Looking at the ${\overline{\mu }}_{\mathrm{e},r}$ vs. M_r diagram (top-right panel of Fig. 18), galaxies occupy a well defined band which stretches from M_r ≃ −20 mag down to ≃ − 8 mag, with few outliers. The average scatter increases moderately toward fainter magnitudes. Again, this relationship holds also for dwarfs in less dense environments (Carlsten et al. 2021).

For the last scaling relation analyzed in Fig. 12, that is Sérsic index vs magnitude, we already mentioned the similarity between Hydra I’s galaxies and dwarfs in other local environments, both clusters and loose groups. In the bottom panel of Fig. 18 a detailed comparison of the n vs. total r-band magnitude is shown for galaxies of different clusters. The Sérsic index n varies with magnitude, on average increasing for brighter magnitudes. A mild flattening is observed only toward faintest luminosities (M_r < −11 mag). However, a much larger scatter and possibly a different slope is observed for galaxies in the Coma cluster, especially at −11 < M_r < −16 mag. Moreover, this relation also holds for early-type dwarf satellites around Milky Way-like galaxies, and for dwarfs in loose groups in the Local Universe. Indeed, Carlsten et al. (2021) observed in their sample the same trend for the early-type satellites in the stellar mass range 10^5.5 < M_* < 10^8.5 M_⊙. On average, the faintest dwarfs in the different environments are well represented by Sérsic profiles with 0.5 ≲ n ≲ 1, while bright ones are better represented by radial profiles with indices n > 1. This means that the most luminous dwarfs are more centrally concentrated, while less luminous ones have a flatter profile in the center.

From our analysis we conclude that photometric scaling relations are very similar across clusters of different characteristics.
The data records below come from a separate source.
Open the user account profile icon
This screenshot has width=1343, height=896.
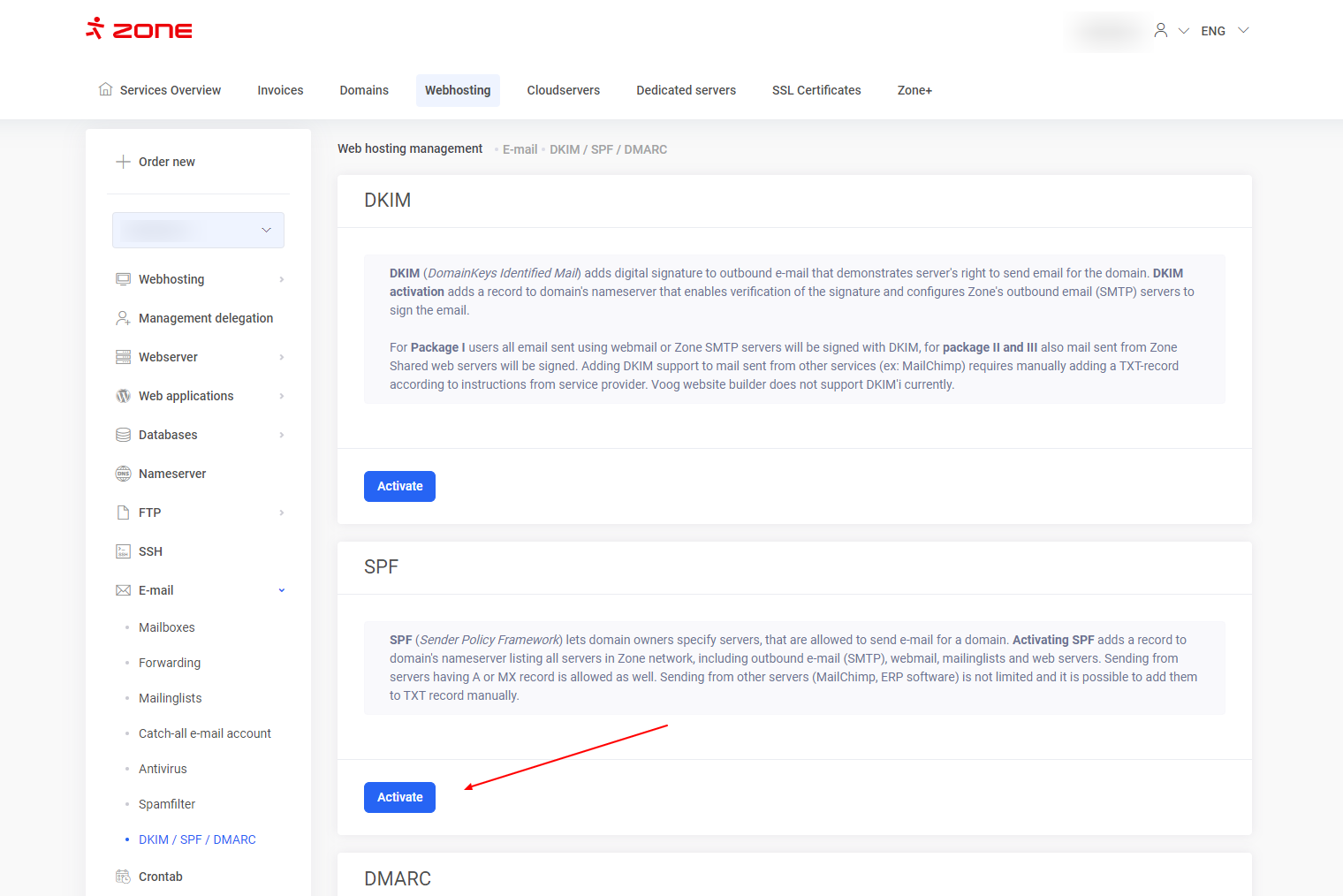pos(1161,30)
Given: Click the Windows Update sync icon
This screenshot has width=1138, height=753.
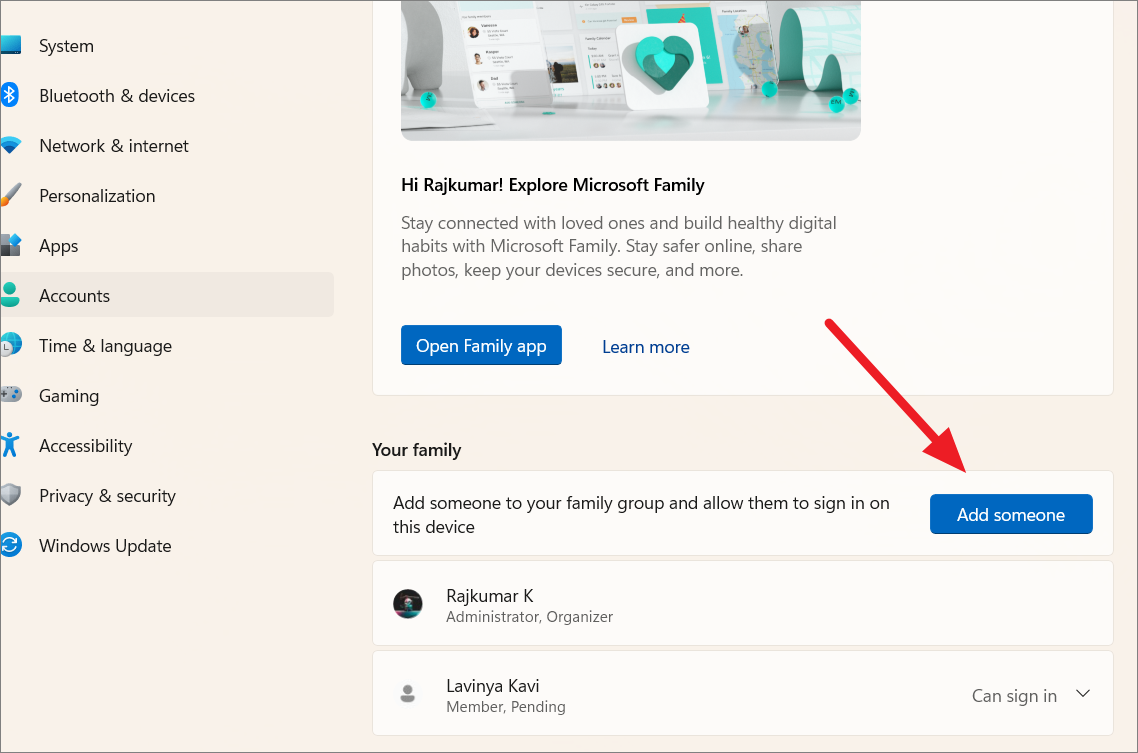Looking at the screenshot, I should 10,546.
Indeed, Fornax, Virgo, Centaurus, Hydra I and Coma span a wide range of virial masses (from 10¹³ M_⊙ to 10¹⁵ M_⊙, Girardi et al. 1998), and radii (from 0.7 Mpc to 4 Mpc, Girardi et al. 1995), and they also have very different velocity dispersion (from ∼350 km s⁻¹ to ∼1000 km s⁻¹). Moreover, these four clusters show different structures, and some of them have a major segmentation in subgroups. However, from a photometric point of view, there is no observational evidence that the dwarf galaxies in these local clusters are different. Moreover, the same trends are observed also for dwarf satellites around Milky-Way like galaxies (Carlsten et al. 2020, 2021). These similarities may suggest that the evolution of the dwarf galaxies is somehow independent from the properties of the environment, and therefore that this is playing perhaps a marginal role.
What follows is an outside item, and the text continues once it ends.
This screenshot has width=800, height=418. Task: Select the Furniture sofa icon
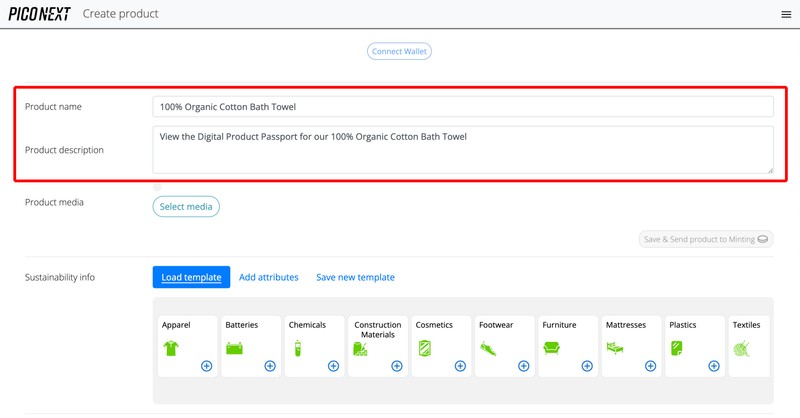tap(551, 348)
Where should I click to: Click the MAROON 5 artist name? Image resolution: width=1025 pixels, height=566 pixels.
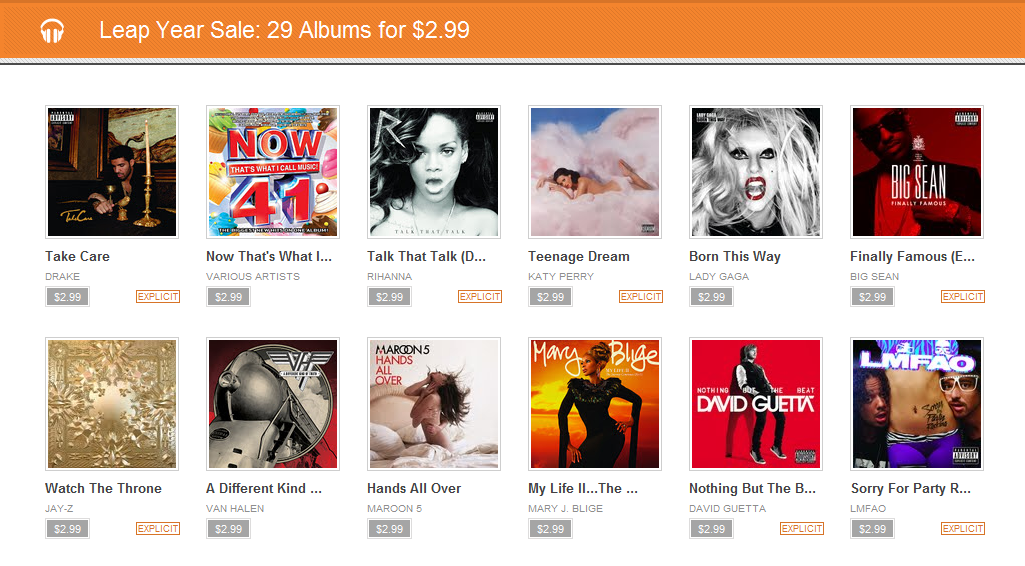pos(394,508)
7.4. Substructures in the Hydra I cluster

The smoothed map of the projected galaxy distribution shown in Fig. 9 suggests that the dwarf galaxies in the cluster are not uniformly distributed. The dwarf galaxies projected number density peaks close to the cluster core, off-center on the NW side to the region where the BCGs are located. The peak offset is of ≃5′ from the cluster center (represented by NGC 3311). In this region, also the X-ray emission is a bit more extended. Two more over-densities are found with respect to the cluster core, one on the N-NW and the other on the SE side, respectively (see Fig. 10). All these regions are dominated by the light from the brightest cluster members. Arnaboldi et al. (2012) pointed out that an entire group of small galaxies is falling through the cluster core, and they have already been partially dissolved by tidal interactions. Barbosa et al. (2018) has observed the sloshing of the central part of NGC 3311 with respect to the stellar halo. The velocity displacement of the cD vs. the baricenter of the cluster core indicate subcluster merging. This subcluster merging is consistent with the elongated loop-sided number distribution of dwarfs in the Hydra I core, as shown in Fig. 9.
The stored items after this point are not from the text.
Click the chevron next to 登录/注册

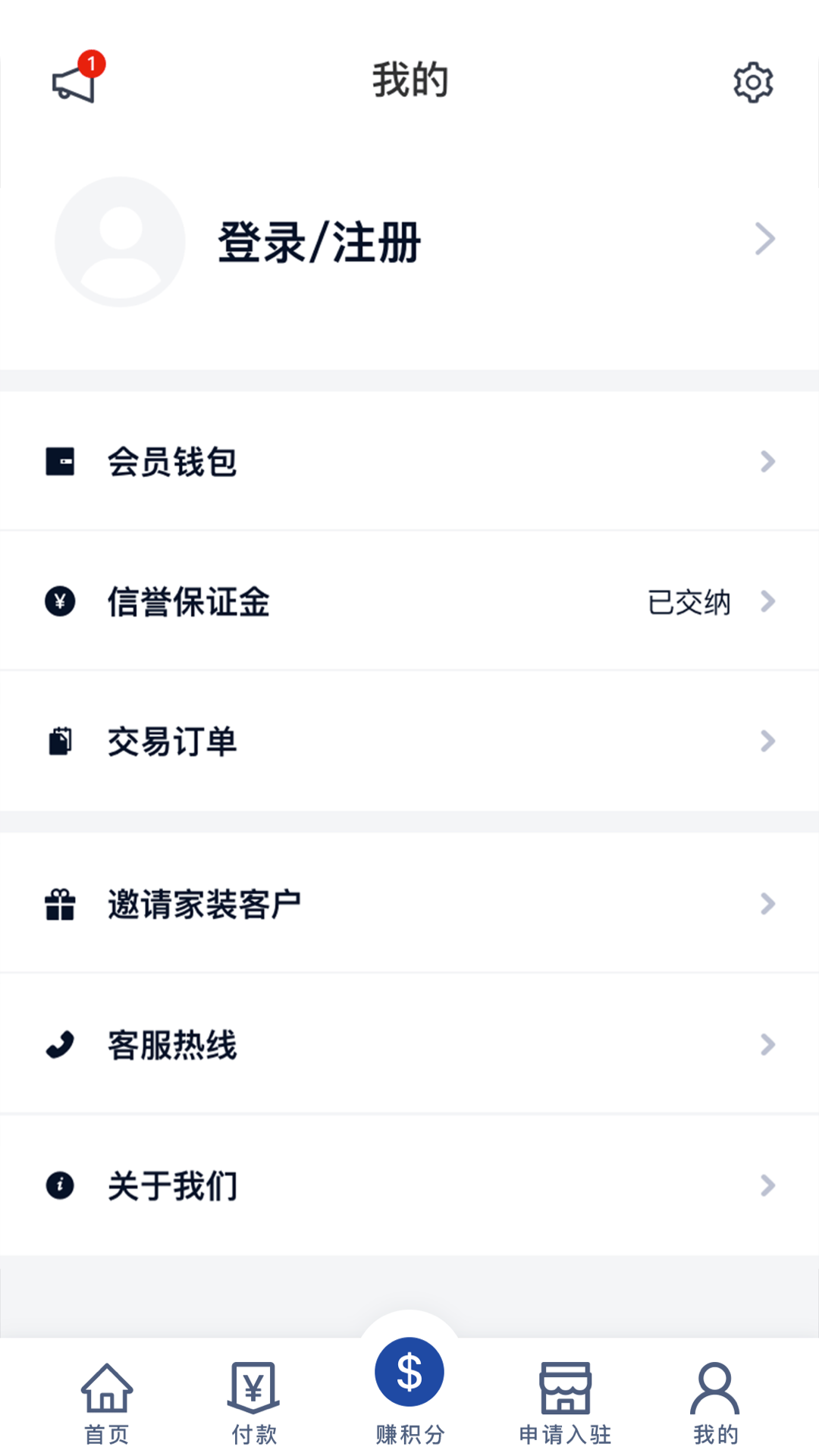coord(765,240)
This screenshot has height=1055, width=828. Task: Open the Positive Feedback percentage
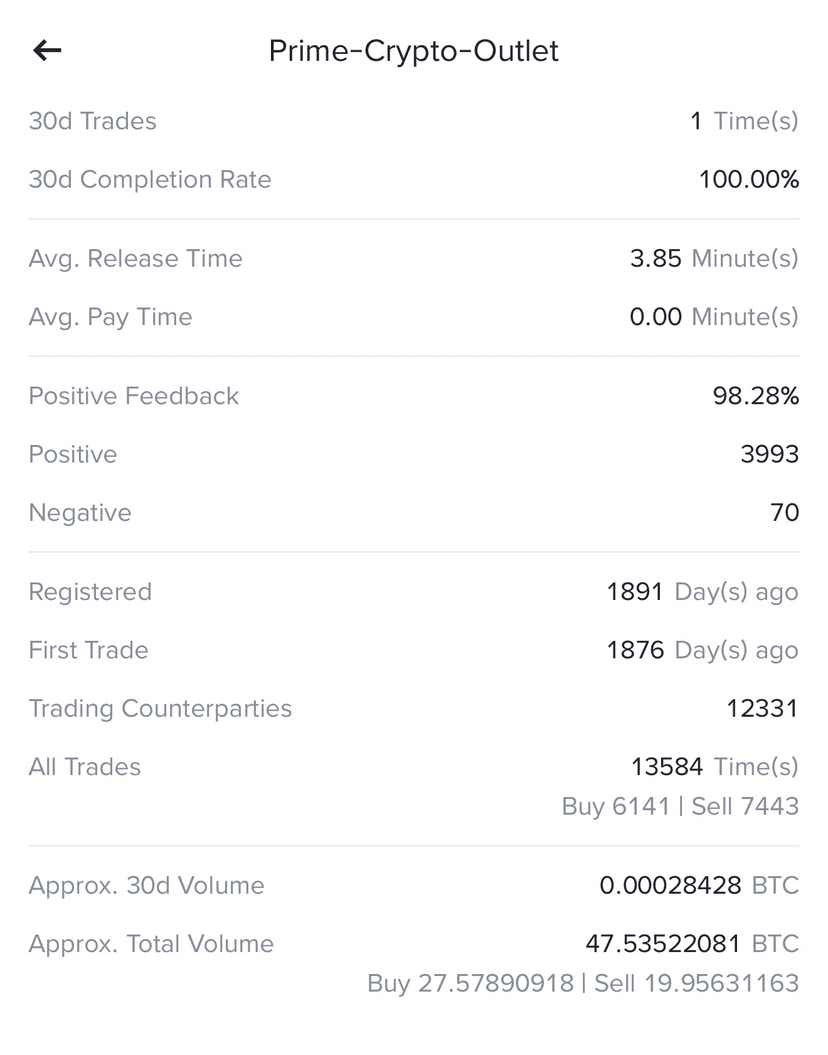756,396
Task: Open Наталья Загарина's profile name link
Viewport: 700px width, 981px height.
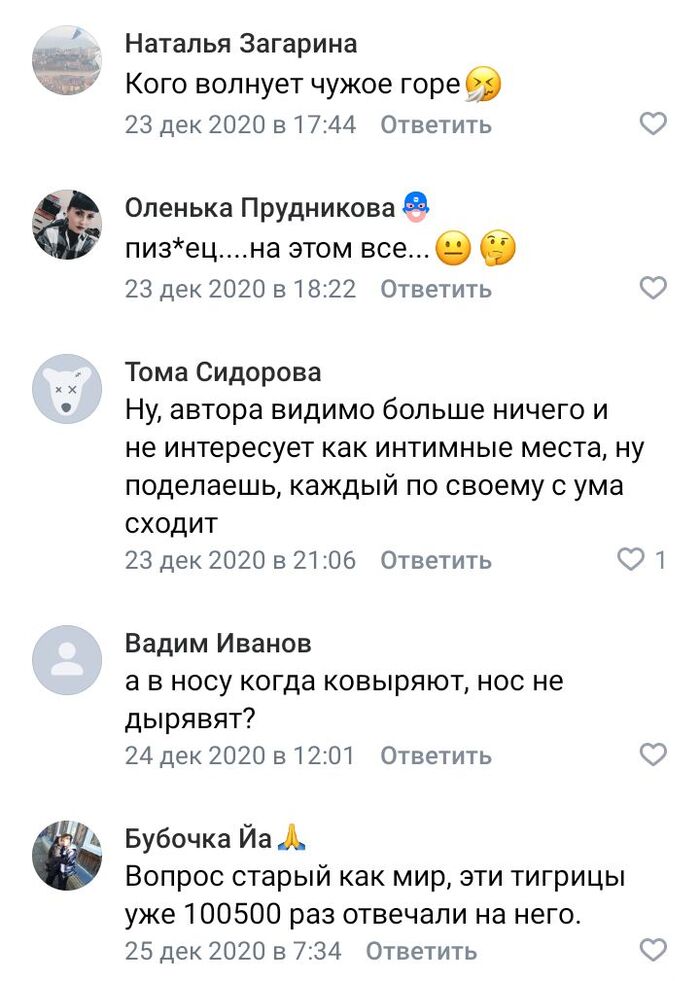Action: [240, 44]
The other two subgroups have different distributions. In the north side of the cluster core, cluster members are arranged in a filament-like structure, with galaxies extending along the SN direction. The projected distribution of the dwarf galaxies seems to be coherent with this structure. In the southern part of this structure, a dwarf galaxy (HCC 087) currently being tidally disrupted by the galaxy cluster’s potential itself was discovered, or, alternatively, by the nearby elliptical HCC 005 (Koch et al. 2012). On the SE side of the cluster, the brightest galaxy is NGC 3316, with a systemic velocity comparable to the galaxies in the core (that is cz ∼ 4000 km s⁻¹) and a foreground group of galaxies, dominated by NGC 3312 and NGC 3314AB, which is falling into the cluster potential. The over-density found in the dwarf galaxy distribution is also consistent with these two substructures.

The presence of several substructures in the Hydra I cluster was also observed by Lima-Dias et al. (2021). Using two different approaches, they found possible subgroups of galaxies within the virial radius. Among these, two of the possible substructures are at a clustercentric distances of ∼0.2 Mpc and ∼0.3 Mpc, and within the errors they coincide with the two over-densities we report in the right panel of Fig. 9.

It was also observed that the cluster does not show a Gaussian velocity distribution, therefore substructures could be important in Hydra I. Fitchett & Merritt (1988) show that the velocity distribution within 40′ (∼600 kpc) from the cluster center has different peaks, one of which corresponds to the radial velocity of NGC 3312. The presence of small-scale substructures in dwarfs distribution, large ∼100 − 150 kpc, have also been observed in the Fornax cluster (Ordenes-Briceño et al. 2018). As for Hydra I, the Fornax galaxy number density does not to peak in the cluster center. Rather, the Fornax cD galaxy NGC 1399 occupies an apparent saddle-point between two main dwarf galaxy over-densities (see also Muñoz et al. 2015).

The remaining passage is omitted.